Bestens dressierte Vierbeiner

«Der Hund akzeptiert dich, wie du bist, und ordnet sich unter. Du musst für ihn sorgen. Und so führt er viele Menschen aus Krisen, aus Depressionen», sagt Regisseur Detlev Buck, der auch gleich noch eine Mini-Nebenrolle als Tierheim-Mitarbeiter Sandro spielt. Der «Bibi und Tina»-Macher und seine Drehbuchautorin Andrea Willson streifen die menschlichen Probleme aber nur marginal. So dümpelt ihre Komödie über weite Strecken mehr oder weniger langfädig dahin. Amüsante Einzelszenen wie die Auftritte von Katharina Thalbach und Judy Winter sind rar. Aber auch die bestens dressierten Vierbeiner sind eine Freude für alle Tiernarren im Publikum. Sie machen Bucks Lustspiel zu einer annehmbaren Feierabendunterhaltung.

Ab Donnerstag im Kino: «Bohemian Rhapsody»

Freddie Mercury (brillant: «Mr. Robot»-Star Rami Malek) widersetzte sich Klischees, trotzte Konventionen und wurde so zu einem der beliebtesten Entertainer der Welt. Dieser Musikfilm erzählt vom kometenhaften Aufstieg der Band Queen dank ihrer einzigartigen Songs und ihres revolutionären Sounds. Sie hatte beispiellosen Erfolg, bis Mercury, dessen Lebensstil ausser Kontrolle gerät, sich unerwartet von Queen abwendet, um eine Solokarriere zu starten.

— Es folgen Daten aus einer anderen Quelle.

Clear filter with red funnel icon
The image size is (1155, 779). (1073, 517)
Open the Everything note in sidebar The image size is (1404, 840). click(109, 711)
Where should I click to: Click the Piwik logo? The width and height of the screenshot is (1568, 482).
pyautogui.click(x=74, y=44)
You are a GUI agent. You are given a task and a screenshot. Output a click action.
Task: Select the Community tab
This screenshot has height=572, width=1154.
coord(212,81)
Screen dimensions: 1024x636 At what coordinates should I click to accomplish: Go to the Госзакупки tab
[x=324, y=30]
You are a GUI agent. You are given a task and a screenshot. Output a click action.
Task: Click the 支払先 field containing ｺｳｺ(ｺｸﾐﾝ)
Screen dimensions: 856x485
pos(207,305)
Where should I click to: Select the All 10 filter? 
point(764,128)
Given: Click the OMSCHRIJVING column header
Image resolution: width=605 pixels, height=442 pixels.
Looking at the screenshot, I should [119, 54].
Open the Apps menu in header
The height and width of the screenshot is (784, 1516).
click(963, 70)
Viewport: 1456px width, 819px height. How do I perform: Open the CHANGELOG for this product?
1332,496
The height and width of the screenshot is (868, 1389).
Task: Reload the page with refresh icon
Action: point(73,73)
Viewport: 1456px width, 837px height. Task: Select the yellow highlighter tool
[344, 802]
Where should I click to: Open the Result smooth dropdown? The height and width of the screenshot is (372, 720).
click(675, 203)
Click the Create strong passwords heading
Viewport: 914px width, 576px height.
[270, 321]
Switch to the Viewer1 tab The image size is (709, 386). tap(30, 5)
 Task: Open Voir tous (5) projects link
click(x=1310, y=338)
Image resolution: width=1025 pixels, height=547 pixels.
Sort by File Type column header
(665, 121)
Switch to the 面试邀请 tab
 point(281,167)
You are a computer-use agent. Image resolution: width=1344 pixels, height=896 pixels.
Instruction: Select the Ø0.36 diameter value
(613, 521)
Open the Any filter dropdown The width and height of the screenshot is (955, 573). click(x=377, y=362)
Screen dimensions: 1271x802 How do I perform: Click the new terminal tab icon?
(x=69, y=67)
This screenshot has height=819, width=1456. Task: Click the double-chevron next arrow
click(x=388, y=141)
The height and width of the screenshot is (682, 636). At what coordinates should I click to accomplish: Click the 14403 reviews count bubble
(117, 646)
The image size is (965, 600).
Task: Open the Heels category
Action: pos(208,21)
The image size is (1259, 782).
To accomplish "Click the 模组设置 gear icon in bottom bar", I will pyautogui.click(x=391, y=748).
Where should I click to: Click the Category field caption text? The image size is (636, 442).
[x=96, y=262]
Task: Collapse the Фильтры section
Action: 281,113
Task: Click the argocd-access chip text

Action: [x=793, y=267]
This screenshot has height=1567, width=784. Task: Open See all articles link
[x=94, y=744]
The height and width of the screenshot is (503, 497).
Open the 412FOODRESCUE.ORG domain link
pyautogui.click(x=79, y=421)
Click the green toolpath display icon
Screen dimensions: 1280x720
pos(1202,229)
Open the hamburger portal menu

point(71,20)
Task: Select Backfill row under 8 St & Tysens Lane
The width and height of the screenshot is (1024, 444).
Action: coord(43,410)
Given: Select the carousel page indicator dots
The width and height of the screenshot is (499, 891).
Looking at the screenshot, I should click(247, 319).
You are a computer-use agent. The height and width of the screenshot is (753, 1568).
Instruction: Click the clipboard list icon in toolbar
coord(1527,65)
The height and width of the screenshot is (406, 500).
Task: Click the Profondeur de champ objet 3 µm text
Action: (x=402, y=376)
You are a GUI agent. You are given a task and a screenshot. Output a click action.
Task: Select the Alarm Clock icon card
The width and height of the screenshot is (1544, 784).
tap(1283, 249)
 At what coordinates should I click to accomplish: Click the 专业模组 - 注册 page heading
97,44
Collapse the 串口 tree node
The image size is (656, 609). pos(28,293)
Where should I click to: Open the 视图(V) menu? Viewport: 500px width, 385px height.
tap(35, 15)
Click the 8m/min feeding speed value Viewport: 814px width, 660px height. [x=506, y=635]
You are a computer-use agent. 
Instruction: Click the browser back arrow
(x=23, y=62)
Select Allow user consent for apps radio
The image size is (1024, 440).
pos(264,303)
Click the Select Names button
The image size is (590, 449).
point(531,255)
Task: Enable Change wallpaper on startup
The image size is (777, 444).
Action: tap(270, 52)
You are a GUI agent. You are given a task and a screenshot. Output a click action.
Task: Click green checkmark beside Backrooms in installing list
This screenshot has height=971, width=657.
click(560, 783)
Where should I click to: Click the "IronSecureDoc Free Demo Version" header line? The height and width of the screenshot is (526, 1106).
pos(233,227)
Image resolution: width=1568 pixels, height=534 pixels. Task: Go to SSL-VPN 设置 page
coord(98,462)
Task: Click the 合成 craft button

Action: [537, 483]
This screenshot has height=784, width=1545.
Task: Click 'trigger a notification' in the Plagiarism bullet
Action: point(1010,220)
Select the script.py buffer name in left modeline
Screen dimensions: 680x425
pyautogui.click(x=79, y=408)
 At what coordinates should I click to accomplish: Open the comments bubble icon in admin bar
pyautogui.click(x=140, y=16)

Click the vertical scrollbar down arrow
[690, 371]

Fast jugendfreie Freddie-Mercury-Nabelschau

War das jetzt wirklich so oder nicht? Queen-Puristen werden immer ein Haar in der Suppe finden, um dieser filmischen Hommage den einen oder anderen historischen Fehler zu unterstellen. Im Vergleich etwa mit dem erwachsen-wüsten «The Doors»-Trip von Oliver Stone ist diese nahezu jugendfreie Freddie-Mercury-Nabelschau ziemlich glatt geraten. Sie ist aber noch immer elektrisierend genug, um Song-Klassiker wie «We Are the Champions», «Somebody to Love», «We Will Rock You» oder eben «Bohemian Rhapsody» einer neuen Generation von Filmfans schmackhaft zu machen.